Everyone thinks what she’s doing is wonderful but few join in. We care about our neighbours, we feel for those poor children, but…
In 1964, an incident occurred that prompted a flood of research into what came to be known as “the bystander effect.” Thirty-eight people in a respectable New York neighbourhood glimpsed the violence as young Kitty Genovese was raped and murdered by a man who repeatedly stabbed her with a knife. No one intervened. By the time someone finally called the police, Genovese was dead. The research indicated that people felt unsure about how to react. Everyone was waiting for someone else to make a move. If you got involved, they thought, maybe you’d meet with the same fate. The safest approach was to wait and see how everyone else responded. And apparently, the more people involved, the smaller the chance that someone would step in. Evidence of this came later with an experiment in which people sitting in a waiting room clearly heard a woman on the other side of a door fall, hurt herself and cry for help. Seventy percent of those in the room went to help. But when people were waiting with strangers, who knew they were participating in a scientific experiment, only 7 percent came to the woman’s aid.
According to Thomas Hurley, also of the Altruistic Spirit Program, altruists generally know when they have reached their goal and it’s time to let go. Hurley attributes this to their spiritual practises: “They have something to fall back on.” For altruists, service is a way of life. If they were to become dependent on the results of their services, they would lose their spiritual foundation and thus their integrity. They would no longer be altruistic servants because they would want something from those they were serving. Real service involves letting go of the outcome.
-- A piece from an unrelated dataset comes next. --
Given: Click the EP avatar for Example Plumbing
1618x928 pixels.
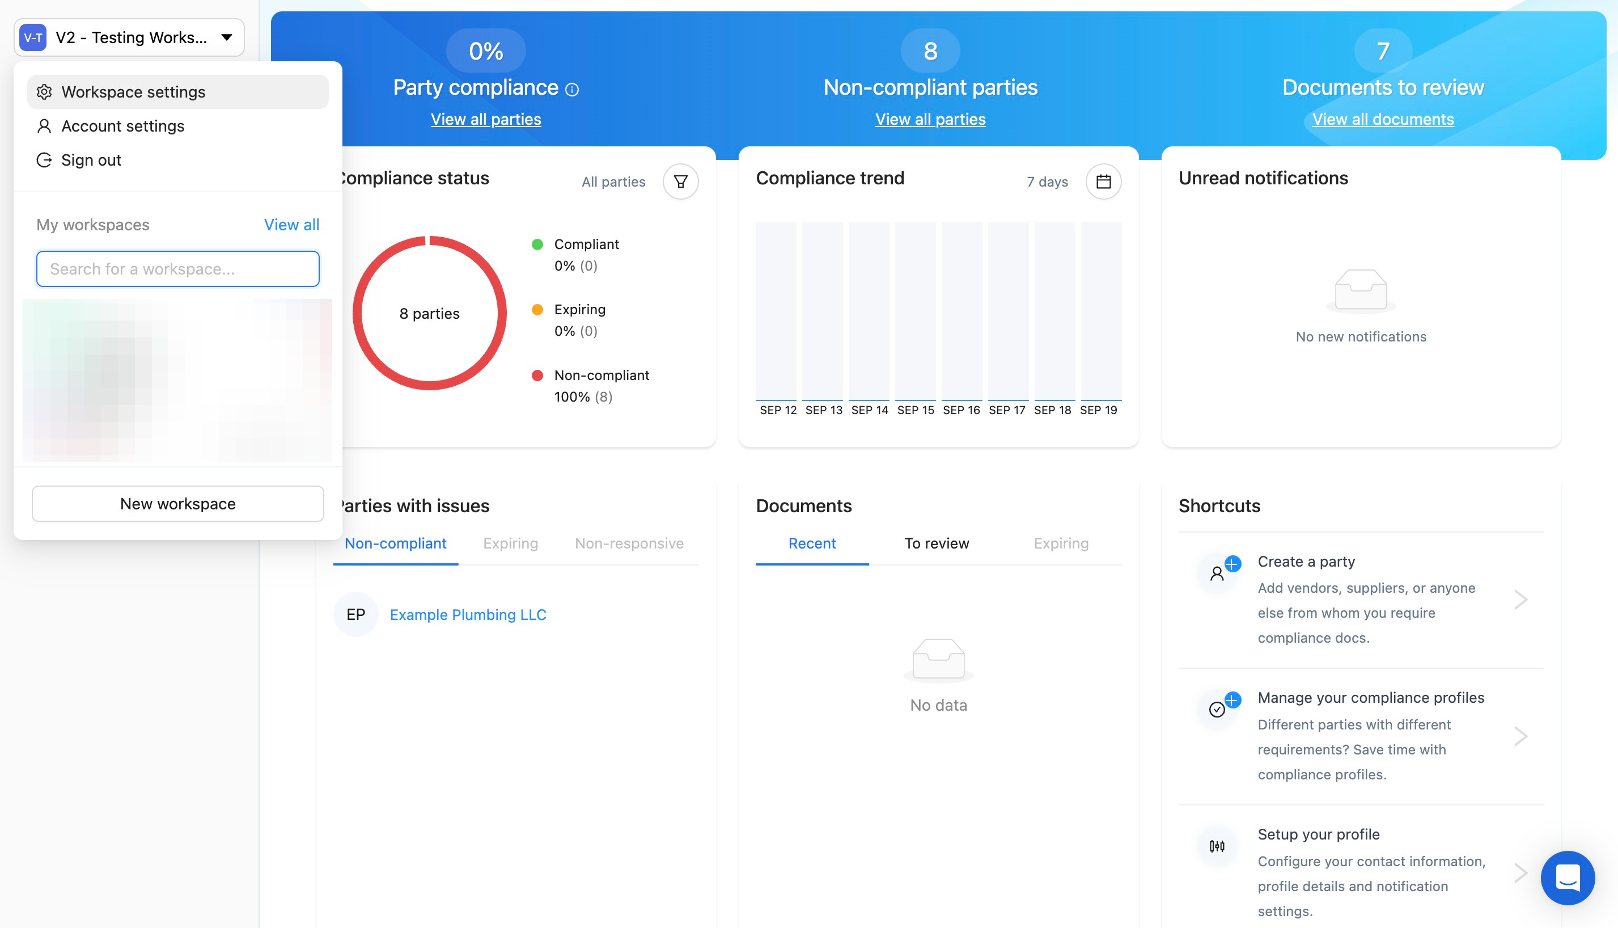Looking at the screenshot, I should (x=355, y=614).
It is known that Mahatma Gandhi regularly spent days in silence for this very reason—to the great dismay of the English negotiators. Gandhi knew he would lose his non-violent battle if he lost his own non-violence. Charitable souls like Martin Luther King, Jr., Mother Theresa and Jesus Christ also worked all their lives to keep their spiritual reserves intact. They didn’t allow themselves to be led astray by the limited rewards of fame, wealth or comfort. Each of them was open-minded enough to continue seeing the biggest possible picture. As a result, they maintained access to one of the best-kept secrets in human history: Receiving is inherent in giving.
Practising compassion
Compassion can be practised anywhere: at airports, on beaches or in shops, whenever we are together with other people. Try this five-step exercise around friends and strangers. Do it discreetly and try to do all the steps with the same person.
With your attention geared to the other person, tell yourself:
Step 1: “Just like me, this person is seeking happiness in his/her life.”
Step 2: “Just like me, this person is trying to avoid suffering in his/her life.”
Step 3: “Just like me, this person has known sadness, loneliness and despair.”
Step 4: “Just like me, this person is seeking to fill his/her needs.”
Step 5: “Just like me, this person is learning about life.”